Pesquisador da Unicentro realizará projeto sobre justiça socioambiental na Polônia
O professor Rogério Bobrowski vai expandir suas pesquisas sobre infraestruturas verdes urbanas em uma iniciativa envolvendo 12 cidades polonesas

Abra a janela: você consegue ver pelo menos três árvores agora? Ao caminhar pelo bairro, as copas verdes cobrem um terço do seu caminho? Em cinco minutos, seus pés alcançam a grama de um parque ou praça? O que parece um cenário ideal é, na ciência, conhecida como “diretriz 3-30-300”. Criada pelo pesquisador holandês Cecil Konijnendijk, essa regra transforma o verde em números para mostrar que a natureza na cidade não é apenas estética: é um termômetro de justiça social e saúde pública. Por isso, deve ser levada em consideração com seriedade no planejamento urbano.
É com esse olhar que o professor Rogério Bobrowski, do Departamento de Engenharia Florestal e dos programas de pós-graduação em Ciências Florestais (PPGF) e em Engenharia Sanitária e Ambiental (PPGESA) da Unicentro, embarca em mais uma jornada científica entre 2026 e 2028. Atuando no Câmpus de Irati, Bobrowski teve um projeto aprovado por um programa da agência polonesa NAWA, que incentiva a internacionalização e o intercâmbio acadêmico com pesquisadores de todo o mundo. Ele levará a expertise paranaense para a Europa, em uma cooperação com a Universidade de Agricultura de Cracóvia.
O desafio será entender como a disponibilidade dessas “infraestruturas verdes urbanas” (IVUs), ou seja, as praças, parques e bosques, reflete na justiça socioambiental. “A ideia é demonstrar como o acesso a essas áreas ajuda a superar problemas de desigualdade e desafios de gestão”, explica o docente.
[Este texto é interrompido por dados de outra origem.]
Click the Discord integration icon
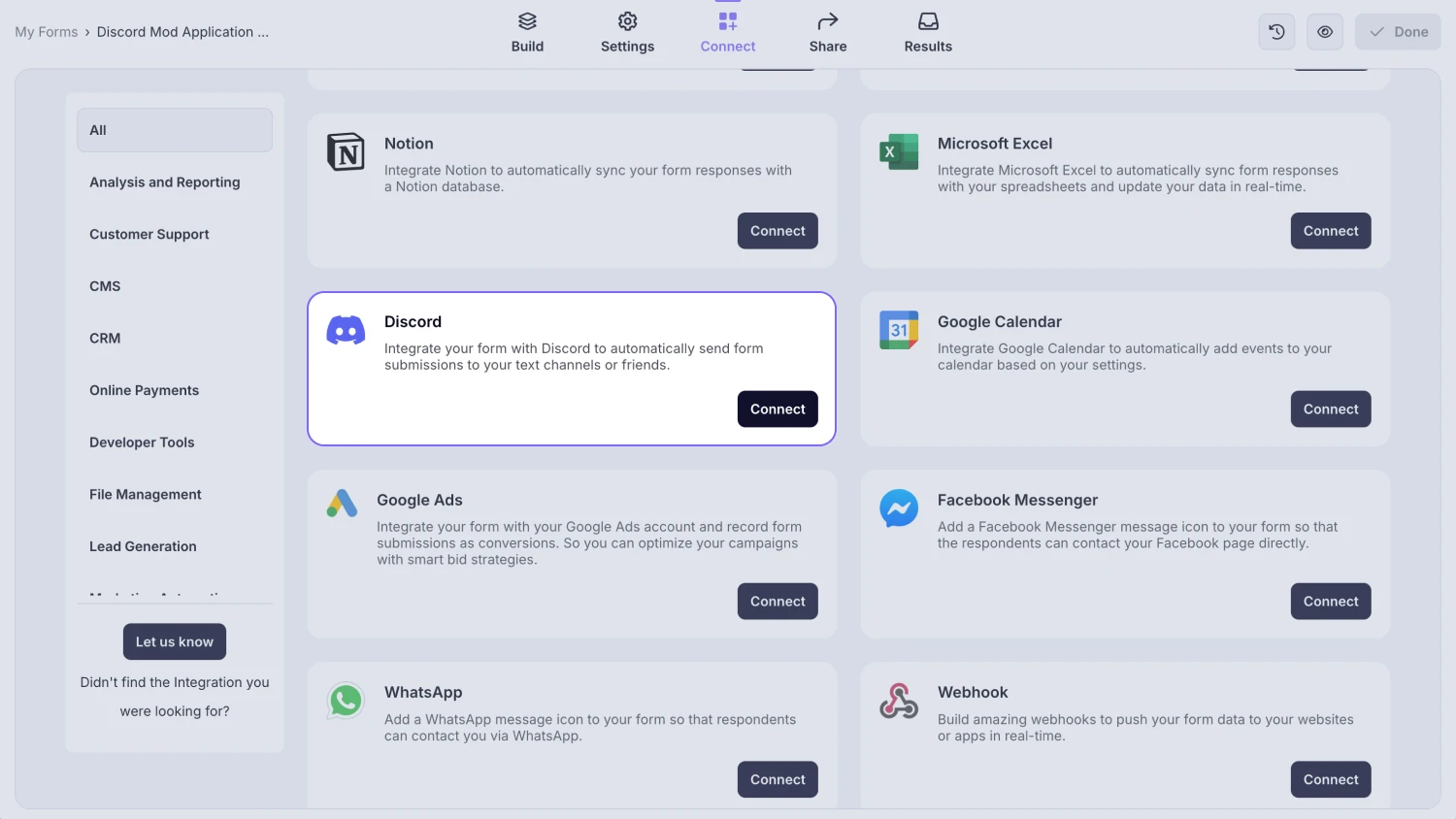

Na prática, o estudo quer saber se o verde das cidades está distribuído de forma justa.
Dentre outras abordagens, a justiça socioambiental se traduz na ideia de que qualquer pessoa deve ter acesso, de forma igualitária, aos benefícios que as árvores, as florestas e os ecossistemas fornecem à sociedade, independentemente do bairro onde mora, da renda familiar, do gênero, da cor da pele, do grau de instrução ou idade, e que os problemas ambientais como enchentes, ilhas de calor e poluição (do ar, da água, do solo) não estejam concentrados em locais específicos onde moram grupos de pessoas específicas.“O que se quer com isso é que grupos menos favorecidos não continuem sendo os que mais sofrem com os impactos das alterações climáticas globais nas áreas urbanas, com consequente redução da qualidade de vida”, ressalta o pesquisador.
A pesquisa terá um recorte de fôlego: envolverá 12 cidades polonesas espalhadas por quatro províncias (as chamadas voivódias) geograficamente opostas. O professor utilizará tecnologias atuais, como o aprendizado de máquina, para criar bancos de dados espaciais e analisar, em três dimensões, a relação entre a vegetação e as construções.
O objetivo é padronizar o uso da regra 3-30-300, para que números possam embasar políticas públicas que valorizem as áreas verdes na vida urbana.
Segundo Bobrowski, no nível 1 de amostragem serão analisadas as três cidades mais populosas de quatro províncias polonesas, distribuídas entre as regiões de Małopolska, Pomorskie, Dolnośląskie e Podlaskie.
“No nível 2 de amostragem, os procedimentos de avaliação incluem construção de banco de dados espaciais das IVUs, estruturas urbanas e rios; delimitação das ilhas de calor urbano e procedimentos de aprendizado de máquina para downscaling; avaliação técnica das IVUs por amostragem e formulário para determinar a qualidade; análise 3D de vegetação e edificações; aplicação de testes para padronização do uso dos parâmetros da regra 3-30-300 para avaliar justiça socioambiental; cálculo de índices de disponibilidade, usabilidade e qualidade das IVUs”, detalha.
Também serão empregadas análises estatísticas multivariadas e geoestatísticas para realizar comparações entre bairros e cidades. Entre os resultados esperados estão a devida orientação acerca do uso adequado e padronizado de cada parâmetro da regra 3-30-300. “Assim, será possível fomentar políticas públicas para a melhoria da qualidade de vida e valorização das infraestruturas verdes urbanas”, relata.
Embora o foco desta ação seja a Polônia, Bobrowski já desenvolve iniciativas semelhantes em solo brasileiro, com apoio do CNPq e da Fundação Araucária. Para ele, seja na Polônia ou no Brasil, o objetivo permanece o mesmo: contribuir, por meio da ciência, para que o direito de desfrutar da arborização desde a janela de casa seja uma realidade para todos.